• ASSIGNMENT A:
Answer these questions using the passage on patient CRM and search:
(i) Who should you push to make sure your data and your technologies talk to one another?
(ii) During the first few months of the pandemic, what did many organizations have to rely on to give information about hospital updates?
(iii) Where does the passage say to develop an exceptional search experience?
• ASSIGNMENT B:
Translate this sentence from the passage on patient CRM and search into Spanish: "But using social media to provide informational updates to your patient and consumer population is not a sustainable, winning strategy."
• ASSIGNMENT C:
Decide whether each statement agrees with the passage on patient CRM and search. Answer yes or no, and quote the words that decide it.
(i) Everyone actively uses social media.
(ii) Many organizations early in the pandemic lacked a CRM that would let them get in touch with patients.
(iii) The passage recommends communication tactics for current patients only.

• TEXT UNDER STUDY:
·····
Stop the madness. Push your teams and your vendors to ensure your data and your technologies talk to one another.
3. Are you using search to help your CRM? Do you know who is a patient? Who was a patient? With whom you need to nurture or maintain a relationship?
During the first few months of the pandemic, many organizations had zero command over their patient population because they didn't have a CRM that would allow them to get in touch with patients. This meant that they had to rely on social media as a "strategic" approach to providing information to patients, consumers and the general public about hospital updates.
But using social media to provide informational updates to your patient and consumer population is not a sustainable, winning strategy. Why? Because not everyone actively uses social media, and that also assumes that customers won't have specific questions they need answers to. So, it's important to leverage communication tactics (hopefully via a CRM) for former and current patients, and then commit to developing an exceptional search experience both on and off your website to ensure you can deliver them the important information they need in the moment they are seeking it.
·····
• Data excerpts:
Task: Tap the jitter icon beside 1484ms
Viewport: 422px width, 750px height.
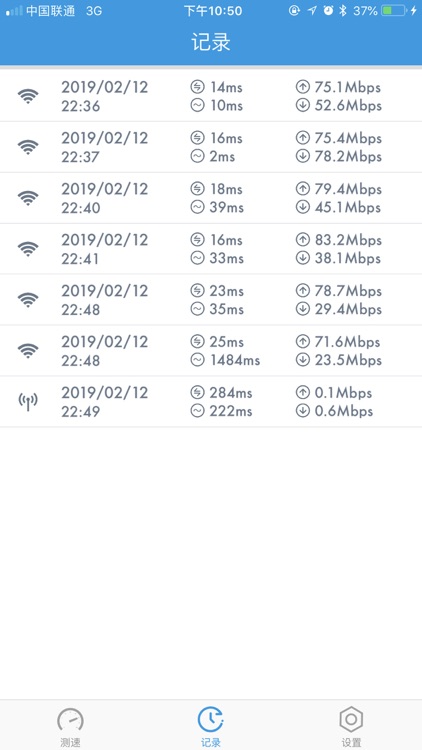Action: pos(197,360)
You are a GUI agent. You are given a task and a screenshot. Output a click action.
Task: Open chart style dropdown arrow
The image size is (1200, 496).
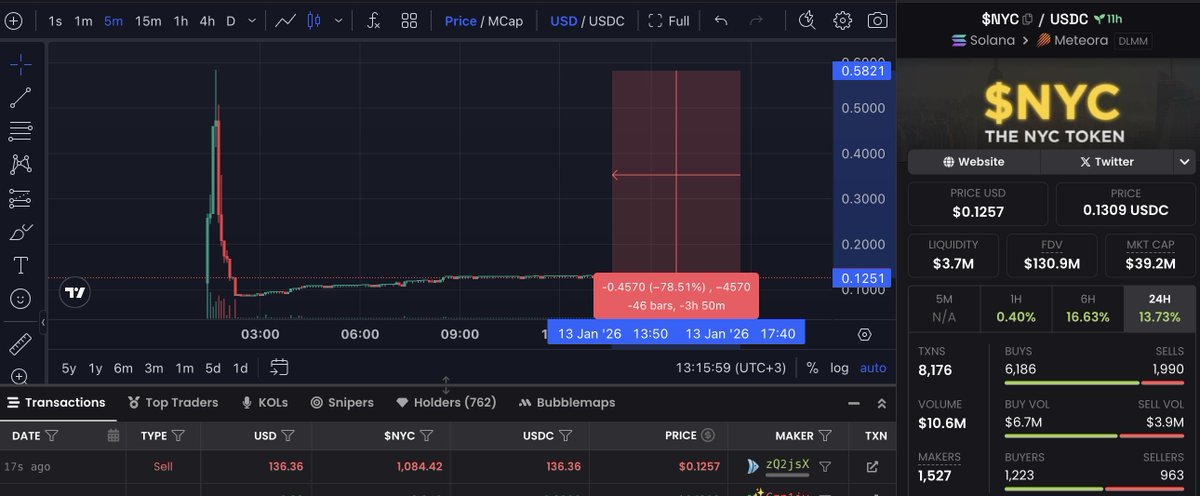[x=341, y=21]
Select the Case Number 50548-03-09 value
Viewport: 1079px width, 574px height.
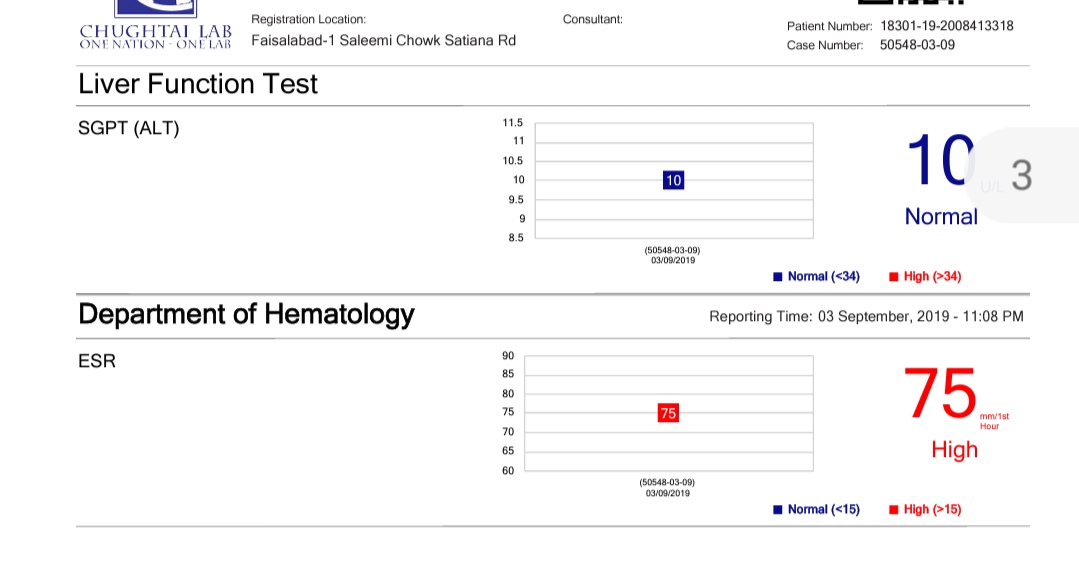(x=917, y=45)
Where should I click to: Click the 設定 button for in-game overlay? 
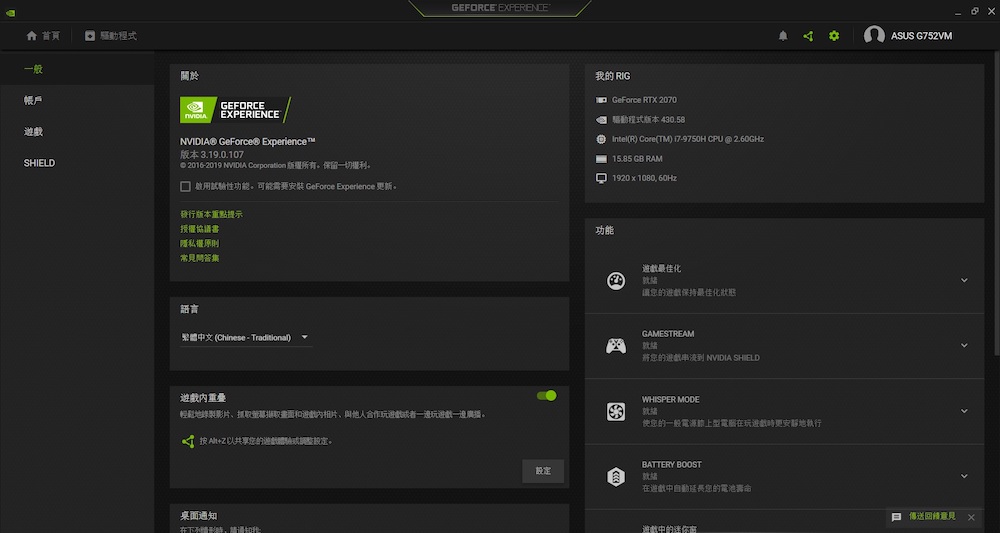pos(543,471)
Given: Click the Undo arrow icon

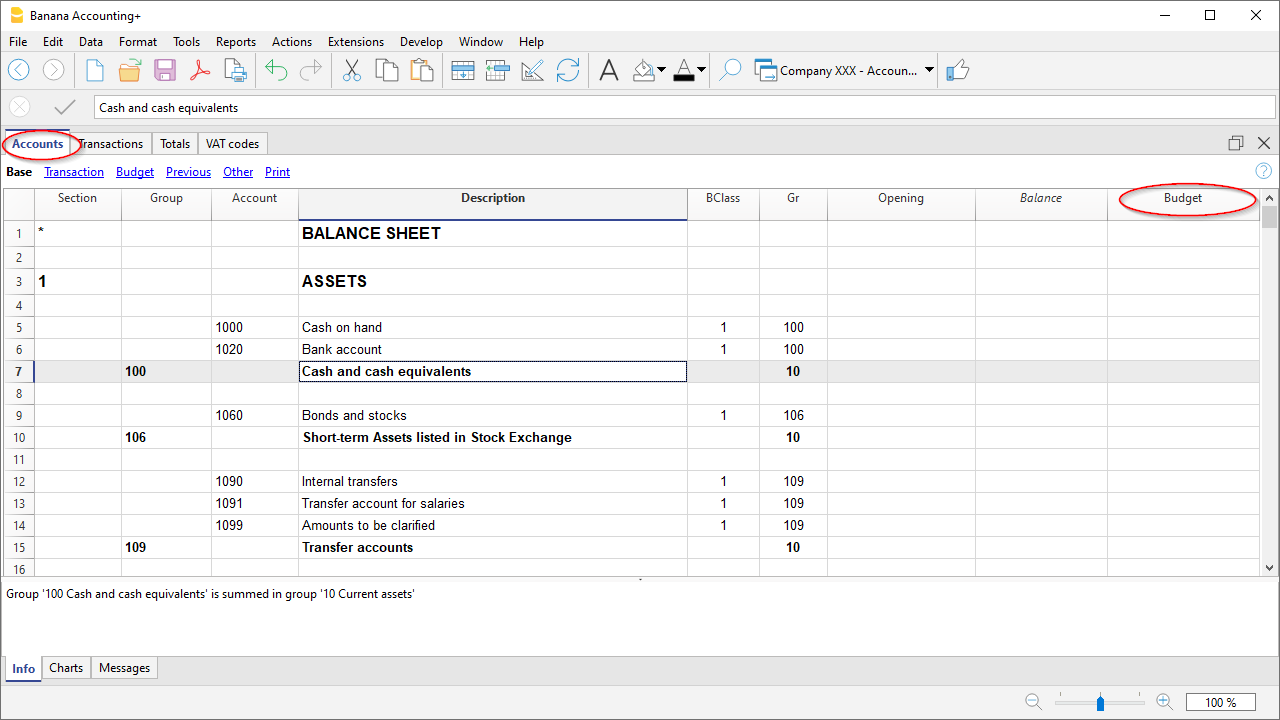Looking at the screenshot, I should [x=276, y=70].
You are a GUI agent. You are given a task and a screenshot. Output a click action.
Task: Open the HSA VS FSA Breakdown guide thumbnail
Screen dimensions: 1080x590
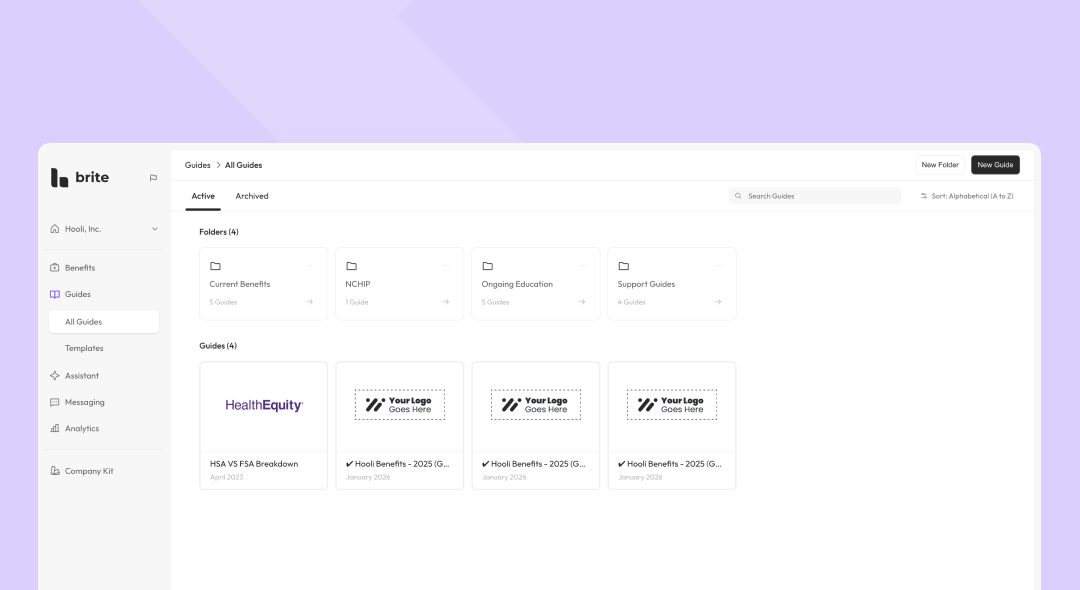point(264,406)
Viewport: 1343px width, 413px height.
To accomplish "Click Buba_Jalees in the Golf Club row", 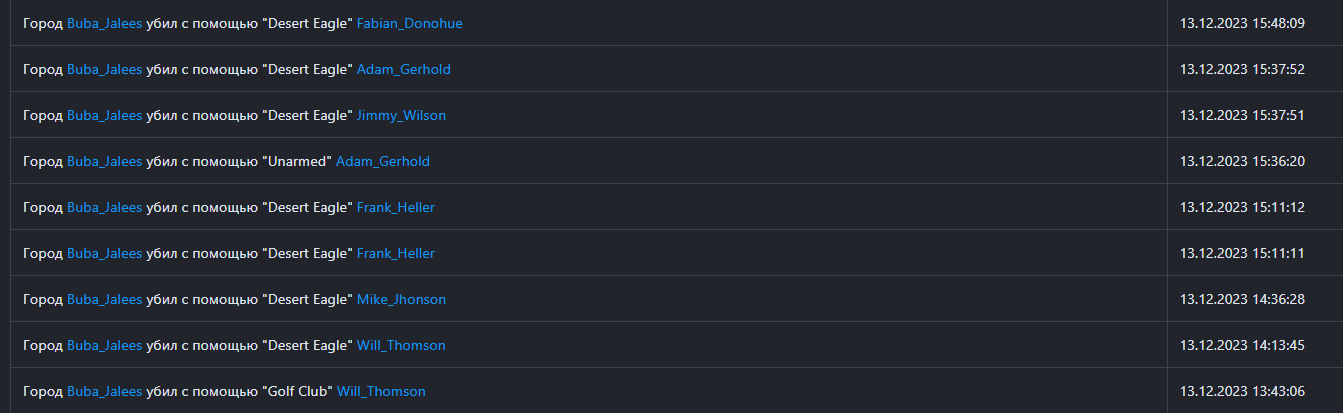I will click(104, 391).
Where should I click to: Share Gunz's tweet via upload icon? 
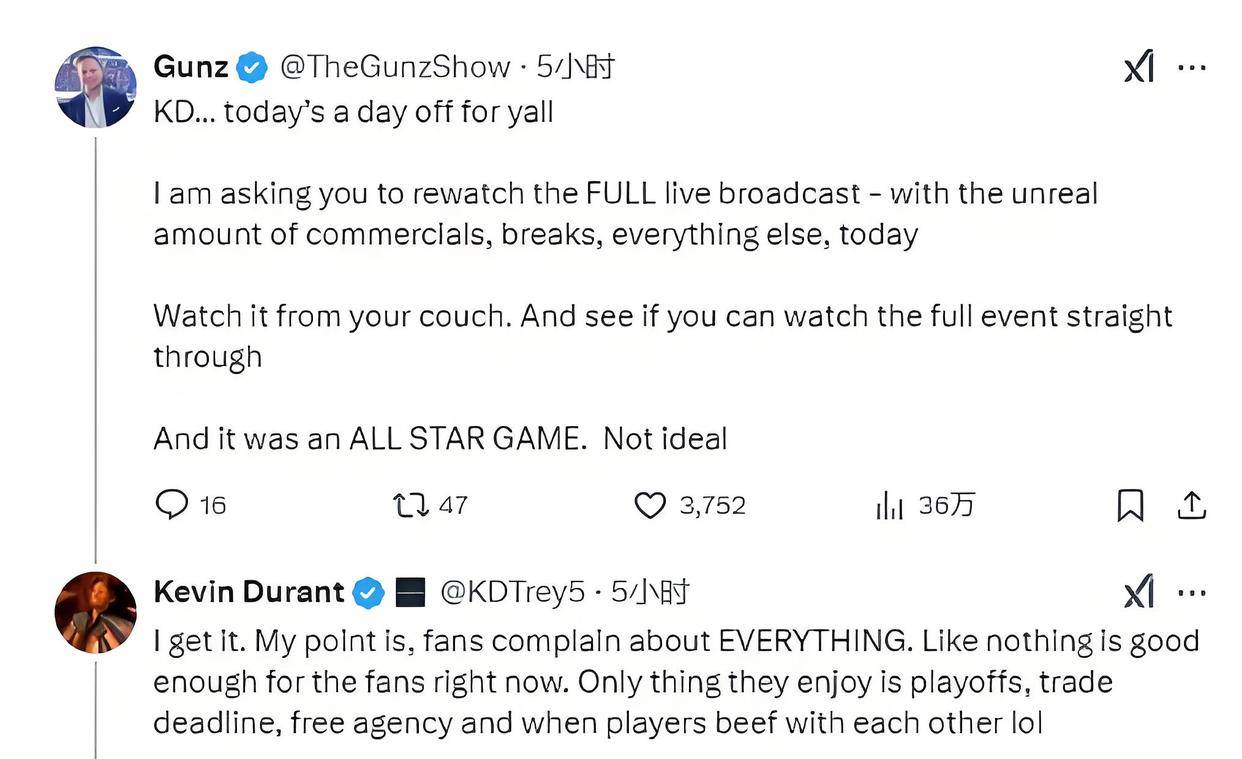click(x=1191, y=506)
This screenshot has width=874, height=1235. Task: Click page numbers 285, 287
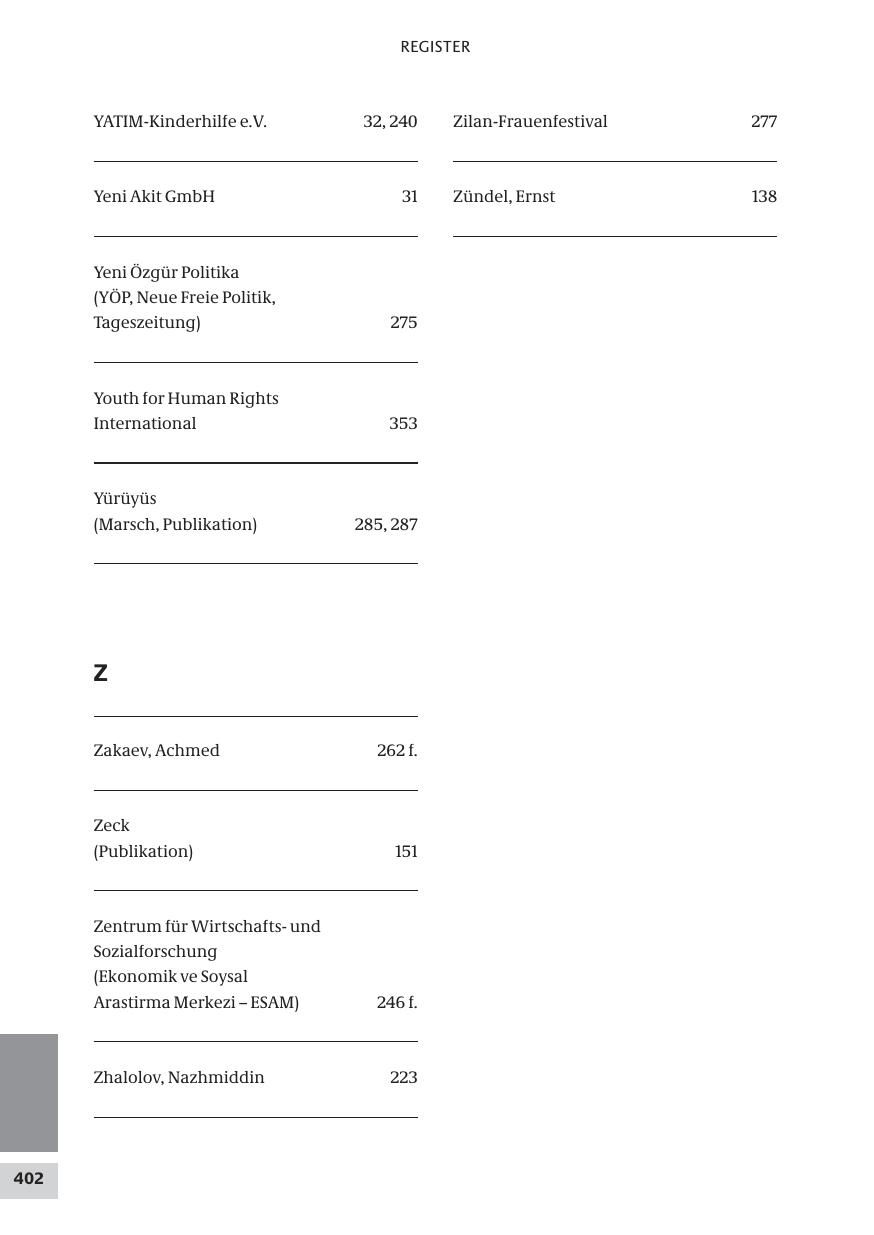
·····
• TASK SOLUTION A:
(i) Your teams and your vendors.
(ii) Social media.
(iii) Both on and off your website.

• TASK SOLUTION B:
Pero usar las redes sociales para ofrecer actualizaciones informativas a su población de pacientes y consumidores no es una estrategia sostenible ni ganadora.

• TASK SOLUTION C:
(i) No: "not everyone actively uses social media"
(ii) Yes: "many organizations had zero command over their patient population because they didn't have a CRM that would allow them to get in touch with patients"
(iii) No: "for former and current patients"